Wednesday, January 12, 2011

The Wisdom of Feelings

Have you ever had a dream like this? SOMETHING IS CHASING YOU. It's terrifying. You run from it. You would do anything to make it go away. All you know is this is some unnamed, unknown beast.

In a dream like that it feels logical that the beast is something outside of us, something out to get us.

Imagine for a moment that you turn and face it, asking,”Who are you? What is this all about?” Could you do that? What if I told you the beast is something you created, and it’s not outside of you, IT IS YOU!

Well, it’s true and here is how it happens…

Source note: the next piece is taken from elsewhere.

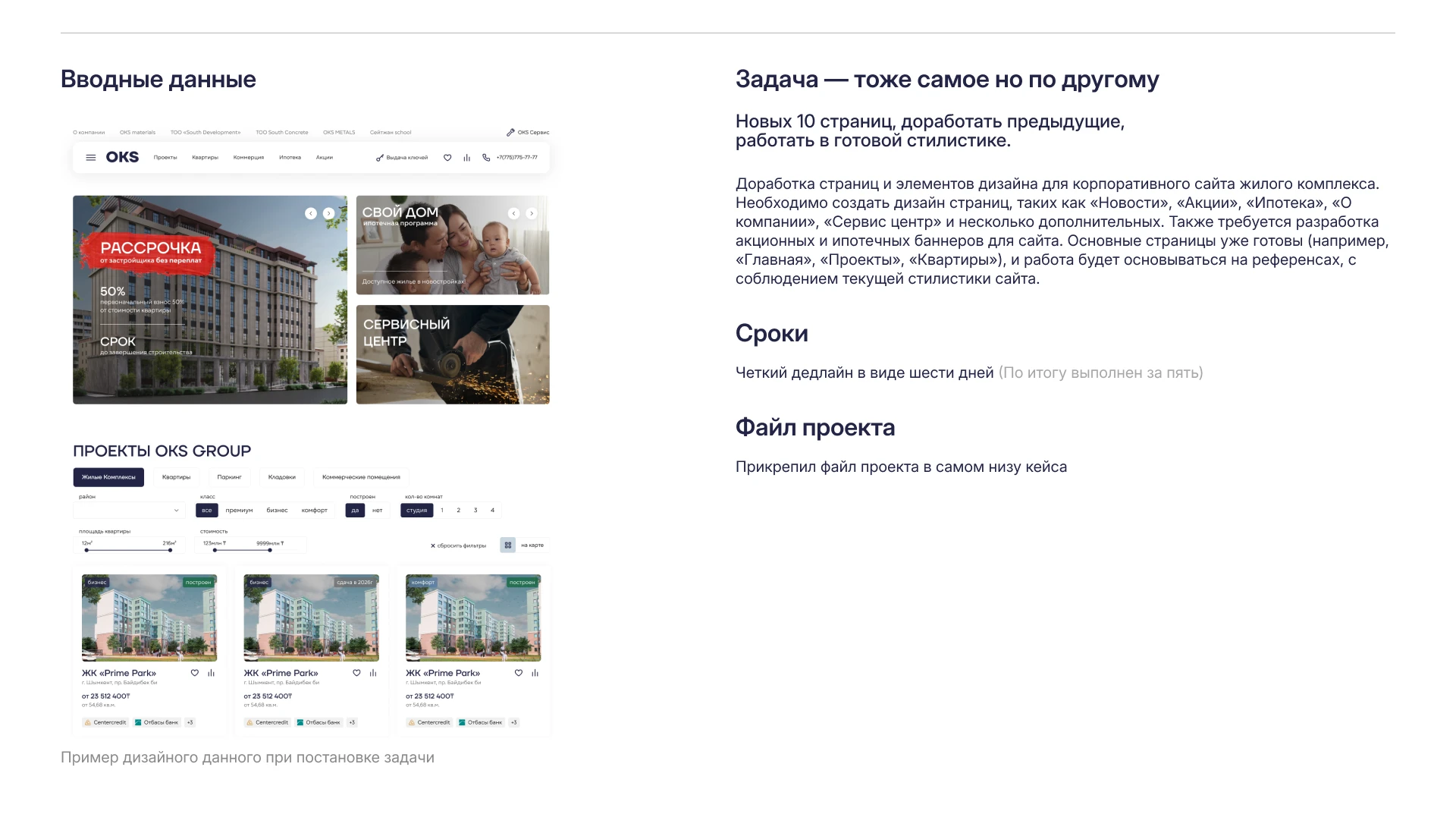Expand +3 banks on third project card
Viewport: 1456px width, 833px height.
tap(513, 722)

Imagine someone takes in a cute baby Bear as a pet. It is adorable and fuzzy - at first. It delights and entertains them. But as it begins to grow and its wild nature expresses itself, they punish it. They put it in a cage and poke it with a sharp stick to try to keep it under control. And the more they abuse it, the wilder it gets – until it is a ferocious beast.

What we do with our most turbulent emotions is not much different than the story of the wild Bear. We wish we didn’t have some of the emotions that we do have. We don’t want them and would do anything to avoid them, or god forbid, let others see them. So, some of our most secret agreements with ourselves are designed to protect us from emotional pain by creating a cage to keep things under control. Our judgment of our “bad” emotions becomes the sharp stick we unmercifully punish ourselves with inside a prison of our own making.

One bad emotion that we are told to never let anyone see is anger. Often when small children don’t get what they want, they express their disappointment by crying and acting out. This is sometimes uncomfortable for the adults around them and they try to control the behavior of their children.

One of my clients, Angie, said that her mother’s mantra when she was growing up was: “It’s not nice to be angry”, and “If you can’t say anything nice, don’t say anything at all.” Hearing this repeatedly, coupled with a few good whacks on the rear-end for any outburst, Angie decided that sullen silence and letting them guess what was wrong with her was a better choice than rage.

When Angie got married she was determined to create the family she dreamed of - a group of people around her that loved her no matter what. But as time went on her marriage was a disappointment. She felt her husband should know what she wanted without her having to tell him all the time.

He couldn’t figure her out and began spending more and more time away from home. He didn’t take care of her emotional needs. Her frustration often resulted in her flying off the handle at her children at the slightest provocation.
Angie was ashamed of her behavior. Her outbursts at her children felt horrible. She didn’t want anyone to know about it and she couldn’t understand why she felt so out of control. She dreaded sleeping because her dreams were often filled with monsters in her house that she could not get away from.

After a few of my coaching sessions with helping Angie on her Self Awareness, she realized that the constant suppression of her desire and not asking for what she wanted created resentment. (Please note that I am not a professional Psychologist and it was all Angie’s own self discovery partly guided by the coaching process.) This resentment built up into a seething rage, under wraps most of the time but never-the-less, dangerously close to the surface.

Ignoring it, sulking, punishing her children and then punishing herself only fuelled the fire below. It was expressing itself with her children and it kept her husband emotionally distanced.

When I first met Angie she wasn’t even aware she was angry. In fact, she often parroted the same phrases her mother used -“It’s not nice to be angry”, and “If you can’t say anything nice, don’t say anything at all.” But her nightmares were getting worse, as well as her relationship with her husband. Her rage was the beast she couldn’t face, ‘the angry Bear in the cage’. She was sure if she opened the door to that cage the beast would surely devour her.

So how do we tame the beast? The secret is in the story of Beauty and the Beast. In that tale, Beauty is at first afraid of the Beast. But, then she courageously faces the Beast without judgment about who he is. She makes the effort to get to know him. As time goes on she discovers respect and love for that which she previously thought to be so hideous. And with her love and persistence, the Beast is magically transformed into a handsome prince.

We can do the same thing with our wild emotions that we label as the beasts in the dungeon, monsters in the closet. The truth is they are crying out for us to notice them.

Our emotions are simply intuition translated into physical feelings that are full of good information about what is happening in the moment. But, over time, we interpret what happened and our beliefs, and the agreements that arise from those beliefs, are often filled with turbulent emotions that have no relevance in this moment.

Our emotions deserve our honor and respect. Let them speak and they will open the channel for change. It is easy to love the good things about ourselves, but real transformation is possible when we begin loving ourselves exactly the way we are. Pamper, cuddle, adore and take care of the beast within. Honor and respect it and let it tell you its story, then see what happens. Imagine a 400-pound Bear as an ally! Powerful, isn’t it?